Certains évoquent l’apôtre Pierre, en effet. Notamment une longue inscription
chrétienne dans le mausolée voisin de la famille des Valerii, invoquant
l’intercession de l’Apôtre pour les âmes des défunts ensevelis près de lui.
L’experte, qui pensait faire une simple incursion dans le sous-sol de la basilique,
y restera six années ! Non sans rencontrer des difficultés majeures : certaines
inscriptions anciennes, à l’air libre, s’effacent peu à peu jusqu’à disparaître.
Parfois, c’est le crépi lui-même qui, en raison de l’humidité, s’effrite et se
détache avec les graffiti dont il est couvert.
Un jour de septembre 1953, l’infatigable Mlle Guarducci travaille devant les
inscriptions du fameux « mur g ». Avisant, une fois de plus, la cachette vide, elle
demande à l’ouvrier Giovanni Segoni si vraiment rien n’y a jamais été trouvé :
— Il devait y avoir quelque chose, répond Segoni.

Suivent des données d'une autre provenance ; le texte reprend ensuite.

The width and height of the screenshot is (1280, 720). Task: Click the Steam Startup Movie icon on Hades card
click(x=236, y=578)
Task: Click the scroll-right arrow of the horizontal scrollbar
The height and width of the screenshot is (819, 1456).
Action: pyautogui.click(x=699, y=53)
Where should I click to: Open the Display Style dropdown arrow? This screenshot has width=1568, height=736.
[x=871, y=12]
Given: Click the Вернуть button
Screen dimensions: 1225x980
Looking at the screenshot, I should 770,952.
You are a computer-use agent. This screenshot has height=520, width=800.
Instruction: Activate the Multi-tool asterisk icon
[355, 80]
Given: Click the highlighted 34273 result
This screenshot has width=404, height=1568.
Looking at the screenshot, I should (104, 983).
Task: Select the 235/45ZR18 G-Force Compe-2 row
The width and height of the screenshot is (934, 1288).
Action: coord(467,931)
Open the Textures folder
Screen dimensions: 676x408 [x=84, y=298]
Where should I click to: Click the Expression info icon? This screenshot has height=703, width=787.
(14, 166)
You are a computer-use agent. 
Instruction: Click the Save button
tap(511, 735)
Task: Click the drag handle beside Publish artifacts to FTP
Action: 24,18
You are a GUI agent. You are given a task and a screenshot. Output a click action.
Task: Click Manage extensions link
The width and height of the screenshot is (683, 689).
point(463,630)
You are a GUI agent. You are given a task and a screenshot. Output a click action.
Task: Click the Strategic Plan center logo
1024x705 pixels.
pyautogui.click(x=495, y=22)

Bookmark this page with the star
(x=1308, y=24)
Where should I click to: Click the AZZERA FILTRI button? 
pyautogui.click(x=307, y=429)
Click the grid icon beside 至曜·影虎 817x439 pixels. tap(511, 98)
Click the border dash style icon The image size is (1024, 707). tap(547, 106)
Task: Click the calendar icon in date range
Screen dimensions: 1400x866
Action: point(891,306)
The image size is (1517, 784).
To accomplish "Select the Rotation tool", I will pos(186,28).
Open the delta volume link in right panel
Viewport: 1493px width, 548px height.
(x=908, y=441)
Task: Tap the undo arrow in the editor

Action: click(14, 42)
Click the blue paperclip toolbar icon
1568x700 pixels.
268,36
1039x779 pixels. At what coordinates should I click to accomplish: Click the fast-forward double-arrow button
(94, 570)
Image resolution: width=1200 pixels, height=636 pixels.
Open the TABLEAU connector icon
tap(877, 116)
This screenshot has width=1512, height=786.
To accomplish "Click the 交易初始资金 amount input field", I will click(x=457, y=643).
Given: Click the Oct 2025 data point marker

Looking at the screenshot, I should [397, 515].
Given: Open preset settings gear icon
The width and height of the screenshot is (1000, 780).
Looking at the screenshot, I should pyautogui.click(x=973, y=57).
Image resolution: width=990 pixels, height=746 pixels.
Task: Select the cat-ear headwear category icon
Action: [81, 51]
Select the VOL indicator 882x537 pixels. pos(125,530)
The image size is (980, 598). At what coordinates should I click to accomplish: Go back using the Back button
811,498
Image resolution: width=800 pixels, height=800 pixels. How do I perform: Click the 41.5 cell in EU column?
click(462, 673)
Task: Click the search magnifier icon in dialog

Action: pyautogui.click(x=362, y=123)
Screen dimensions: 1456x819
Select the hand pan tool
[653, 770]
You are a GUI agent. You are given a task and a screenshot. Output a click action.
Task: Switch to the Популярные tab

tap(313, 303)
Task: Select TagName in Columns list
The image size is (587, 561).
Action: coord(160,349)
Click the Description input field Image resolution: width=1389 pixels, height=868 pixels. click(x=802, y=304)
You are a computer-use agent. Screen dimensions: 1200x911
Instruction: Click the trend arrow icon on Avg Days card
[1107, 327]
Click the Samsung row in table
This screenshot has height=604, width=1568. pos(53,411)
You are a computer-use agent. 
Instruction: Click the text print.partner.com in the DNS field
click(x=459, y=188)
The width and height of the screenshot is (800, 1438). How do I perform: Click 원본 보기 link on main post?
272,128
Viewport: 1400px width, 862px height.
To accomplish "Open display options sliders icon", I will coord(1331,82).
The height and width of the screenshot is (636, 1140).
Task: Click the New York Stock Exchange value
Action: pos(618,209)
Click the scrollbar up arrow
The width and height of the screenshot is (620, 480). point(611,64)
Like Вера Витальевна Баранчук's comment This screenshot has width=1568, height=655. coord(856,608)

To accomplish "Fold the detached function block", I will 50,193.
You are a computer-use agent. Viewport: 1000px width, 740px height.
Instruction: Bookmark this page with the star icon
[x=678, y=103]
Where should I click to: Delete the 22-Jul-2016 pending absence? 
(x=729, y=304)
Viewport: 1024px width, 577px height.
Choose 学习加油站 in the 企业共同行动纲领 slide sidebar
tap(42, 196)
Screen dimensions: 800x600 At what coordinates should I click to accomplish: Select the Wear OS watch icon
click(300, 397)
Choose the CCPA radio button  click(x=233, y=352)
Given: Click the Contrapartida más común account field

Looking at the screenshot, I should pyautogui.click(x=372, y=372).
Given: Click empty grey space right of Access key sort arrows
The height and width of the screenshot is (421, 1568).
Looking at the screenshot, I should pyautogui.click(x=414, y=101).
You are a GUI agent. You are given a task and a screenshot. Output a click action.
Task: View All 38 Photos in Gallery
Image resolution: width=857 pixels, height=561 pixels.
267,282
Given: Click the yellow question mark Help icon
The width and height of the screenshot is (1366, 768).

Au temps de Mgr Kaas, la
cavité a été vidée…
Vidée ! Sans que le prélat disparu en ait parlé à quiconque ! Segoni conduit
alors la jeune femme dans le réduit, en face de la chapelle de Saint-Colomban,
où la caissette se trouve toujours : elle n’a pas bougé depuis dix ans. A ce stade,
personne n’imagine encore l’importance de ce qu’elle contient : des vestiges
d’ossements blancs incrustés de terre, deux fragments de crépi rouge, quelques
écheveaux d’étoffe précieuse tissée de fils d’or, etc. Aucun prélat, aucun savant
ne se précipite pour examiner ces débris considérés comme secondaires.
Il faudra attendre 1956 pour qu’un anthropologue réputé, le professeur
Venerando Correnti, entreprenne l’analyse méticuleuse de l’ensemble des
ossements ramassés sous la Confession. Ses travaux, après plusieurs années
d’études, commencent par contredire les propos du docteur Galaezzi-Lisi : les os
qu’a étudiés dévotement le médecin personnel de Pie XII appartiennent à trois
individus différents, dont une femme, sans rapport particulier avec l’apôtre
Pierre.
En revanche, les quelques os déplacés naguère par Mgr Kaas, que le
professeur Correnti étudie en 1962, l’intriguent : ils appartiennent à un individu
unique, privé de son crâne, de sexe masculin, d’un âge estimé entre 60 et 70 ans,
et de constitution robuste. Ces ossements-là, qui ont d’abord été inhumés en
pleine terre, ont été plus tard enveloppés dans un tissu pourpre cousu de fils d’or.
La terre, analysée par le professeur Carlo Lauro, de l’université de Rome, est
bien la même que celle de la nécropole où le corps de Pierre est censé avoir été
enseveli après sa mort. Le tissu, étudié par les professeurs Maria-Luisa Stein et
Paolo Malatesta, révèle l’inhabituelle piété dont son contenu fut l’objet. Cette
fois, tout concorde – même si l’on ne peut transformer en certitude absolue un
solide faisceau de fortes présomptions…
Ces résultats confirment l’intuition de l’historien français Jérôme Carcopino,
qui s’était passionné pour les fouilles au début des années 1950. L’académicien
avait émis l’idée que cette cachette insolite avait abrité les restes de l’Apôtre.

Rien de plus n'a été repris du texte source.